In the post on maximum entropy below, what does the abbreviation ME stand for?

▶ Source passage
# # # #
The original method of Maximum Entropy, MaxEnt, was designed to assign probabilities on the basis of information in the form of constraints. It gradually evolved into a more general method, the method of Maximum relative Entropy (abbreviated ME), which allows one to update probabilities from arbitrary priors unlike the original MaxEnt which is restricted to updates from a uniform background measure.

The realization that ME includes not just MaxEnt but also Bayes’ rule as special cases is highly significant. First, it implies that ME is capable of reproducing every aspect of orthodox Bayesian inference and proves the complete compatibility of Bayesian and entropy methods. Second, it opens the door to tackling problems that could not be addressed by either the MaxEnt or orthodox Bayesian methods individually.

Giffin and Caticha

https://arxiv.org/pdf/0708.1593.pdf

I want to heap a little more praise on the principle of maximum entropy. Previously I’ve praised it as a solution to the problem of the priors – a way to decide what to believe when you are totally ignorant.

But it’s much much more than that. The procedure by which you maximize entropy is not only applicable in total ignorance, but is also applicable in the presence of partial information! So not only can we calculate the maximum entropy distribution given total ignorance, but we can also calculate the maximum entropy distribution given some set of evidence constraints.

That is, the principle of maximum entropy is not *just* a solution to the problem of the priors – it’s an entire epistemic framework in itself! It tells you what you should believe at any given moment, given any evidence that you have. And it’s *better* than Bayesianism in the sense that the question of priors never comes up – we maximize entropy when we don’t have any evidence just like we do when we *do* have evidence! There is no need for a special case study of the zero-evidence limit.

But a natural question arises – if the principle of maximum entropy and Bayes’ rule are both self-contained procedures for updating your beliefs in the face of evidence, are these two procedures consistent?

Anddd the answer is, yes! They’re perfectly consistent. Bayes’ rule leads you from one set of beliefs to the set of beliefs that are maximally uncertain under the new information you receive.

This post will be proving that Bayes’ rule arises naturally from maximizing entropy after you receive evidence.

But first, let me point out that we’re making a slight shift in our definition of entropy, as suggested in the quote I started this post with. Rather than maximizing the entropy S(P) = – ∫ P log(P) dx, we will maximize the *relative* entropy:

S_{rel}(P, P_{old}) = – ∫ P log(P / P_{old}) dx.

The relative entropy is much more general than the ordinary entropy – it serves as a way to compare entropies of distributions, and gives a simple way to talk about the change in uncertainty from a previous distribution to a new one. Intuitively, it is the additional information that is required to specify P, once you’ve already specified P_{old}. You can think of it in terms of surprisal: S_{rel}(P, Q) is how much more surprised you will be if P is true and you believe Q than if P is true and you believe P.
# # # #
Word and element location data

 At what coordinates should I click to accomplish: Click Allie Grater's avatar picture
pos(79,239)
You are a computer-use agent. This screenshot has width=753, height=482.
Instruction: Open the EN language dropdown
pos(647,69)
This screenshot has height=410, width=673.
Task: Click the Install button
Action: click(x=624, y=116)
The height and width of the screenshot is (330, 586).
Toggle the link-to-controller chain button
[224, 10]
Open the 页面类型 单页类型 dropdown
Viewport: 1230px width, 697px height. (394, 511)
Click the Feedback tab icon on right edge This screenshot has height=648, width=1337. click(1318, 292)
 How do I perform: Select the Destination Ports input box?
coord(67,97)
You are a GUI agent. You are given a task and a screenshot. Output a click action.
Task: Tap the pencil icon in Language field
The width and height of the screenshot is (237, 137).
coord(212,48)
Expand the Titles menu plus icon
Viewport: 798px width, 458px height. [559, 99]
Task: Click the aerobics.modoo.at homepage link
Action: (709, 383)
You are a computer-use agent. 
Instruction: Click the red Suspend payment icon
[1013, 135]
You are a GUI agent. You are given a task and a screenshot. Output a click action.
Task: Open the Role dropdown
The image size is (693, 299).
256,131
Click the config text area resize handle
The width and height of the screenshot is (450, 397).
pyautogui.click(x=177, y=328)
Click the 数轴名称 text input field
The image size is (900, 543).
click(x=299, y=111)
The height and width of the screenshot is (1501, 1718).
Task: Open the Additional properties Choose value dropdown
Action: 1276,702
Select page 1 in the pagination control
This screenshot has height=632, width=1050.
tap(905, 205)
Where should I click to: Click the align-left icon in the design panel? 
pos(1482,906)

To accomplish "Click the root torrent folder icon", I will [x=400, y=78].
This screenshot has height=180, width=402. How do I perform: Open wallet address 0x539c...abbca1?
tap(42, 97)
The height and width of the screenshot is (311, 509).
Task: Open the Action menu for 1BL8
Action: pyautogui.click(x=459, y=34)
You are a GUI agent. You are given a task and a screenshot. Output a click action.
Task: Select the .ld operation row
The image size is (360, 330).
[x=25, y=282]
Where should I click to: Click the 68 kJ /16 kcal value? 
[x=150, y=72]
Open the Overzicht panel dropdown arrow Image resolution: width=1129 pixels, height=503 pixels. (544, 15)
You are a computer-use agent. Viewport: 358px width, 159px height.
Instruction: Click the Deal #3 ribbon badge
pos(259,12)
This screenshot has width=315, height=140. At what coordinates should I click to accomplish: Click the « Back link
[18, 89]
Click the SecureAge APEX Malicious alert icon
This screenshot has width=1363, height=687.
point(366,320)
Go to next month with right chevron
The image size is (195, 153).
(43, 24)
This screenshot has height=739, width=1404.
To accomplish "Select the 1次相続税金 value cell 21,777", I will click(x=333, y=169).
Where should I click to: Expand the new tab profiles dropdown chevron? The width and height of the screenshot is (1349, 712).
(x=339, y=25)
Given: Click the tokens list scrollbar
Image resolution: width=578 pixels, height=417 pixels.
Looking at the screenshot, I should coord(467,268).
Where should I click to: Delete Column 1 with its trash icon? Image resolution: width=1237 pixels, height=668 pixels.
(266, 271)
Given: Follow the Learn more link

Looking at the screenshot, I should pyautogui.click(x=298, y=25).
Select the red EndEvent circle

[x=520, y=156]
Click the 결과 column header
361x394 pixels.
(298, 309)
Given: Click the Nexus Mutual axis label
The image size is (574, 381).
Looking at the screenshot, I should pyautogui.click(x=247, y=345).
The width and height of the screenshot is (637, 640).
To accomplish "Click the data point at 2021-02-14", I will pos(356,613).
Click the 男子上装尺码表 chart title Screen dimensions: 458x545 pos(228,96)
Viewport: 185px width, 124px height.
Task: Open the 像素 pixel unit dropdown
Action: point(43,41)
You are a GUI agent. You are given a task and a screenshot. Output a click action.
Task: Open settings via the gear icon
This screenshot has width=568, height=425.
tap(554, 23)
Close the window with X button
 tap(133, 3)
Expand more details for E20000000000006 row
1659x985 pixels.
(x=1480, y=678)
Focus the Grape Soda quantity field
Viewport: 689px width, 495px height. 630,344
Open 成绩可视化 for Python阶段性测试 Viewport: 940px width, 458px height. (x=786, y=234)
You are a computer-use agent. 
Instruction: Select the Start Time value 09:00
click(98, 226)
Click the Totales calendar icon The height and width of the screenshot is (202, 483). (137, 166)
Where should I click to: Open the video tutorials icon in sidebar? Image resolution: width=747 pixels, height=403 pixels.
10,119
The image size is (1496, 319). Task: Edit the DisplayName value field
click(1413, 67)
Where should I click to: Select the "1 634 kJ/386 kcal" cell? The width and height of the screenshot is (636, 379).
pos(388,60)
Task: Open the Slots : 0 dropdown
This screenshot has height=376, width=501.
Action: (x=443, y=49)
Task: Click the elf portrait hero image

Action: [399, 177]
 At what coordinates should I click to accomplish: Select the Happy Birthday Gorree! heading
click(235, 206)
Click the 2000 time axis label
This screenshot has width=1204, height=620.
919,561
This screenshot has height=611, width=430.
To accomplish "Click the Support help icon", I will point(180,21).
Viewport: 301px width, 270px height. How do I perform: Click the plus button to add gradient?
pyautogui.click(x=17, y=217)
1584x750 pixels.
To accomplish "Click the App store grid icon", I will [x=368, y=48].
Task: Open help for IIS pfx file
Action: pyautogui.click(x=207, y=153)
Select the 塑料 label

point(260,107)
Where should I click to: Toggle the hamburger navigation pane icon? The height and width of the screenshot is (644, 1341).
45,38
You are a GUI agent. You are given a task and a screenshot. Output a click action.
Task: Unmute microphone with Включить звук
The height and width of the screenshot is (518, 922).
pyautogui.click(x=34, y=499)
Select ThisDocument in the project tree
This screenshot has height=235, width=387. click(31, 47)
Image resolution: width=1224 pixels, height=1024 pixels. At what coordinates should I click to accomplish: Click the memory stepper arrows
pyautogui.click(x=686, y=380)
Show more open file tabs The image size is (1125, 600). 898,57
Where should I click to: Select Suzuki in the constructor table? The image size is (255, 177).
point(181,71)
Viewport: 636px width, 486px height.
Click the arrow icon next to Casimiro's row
# # # #
▶ Result
Maximum relative Entropy.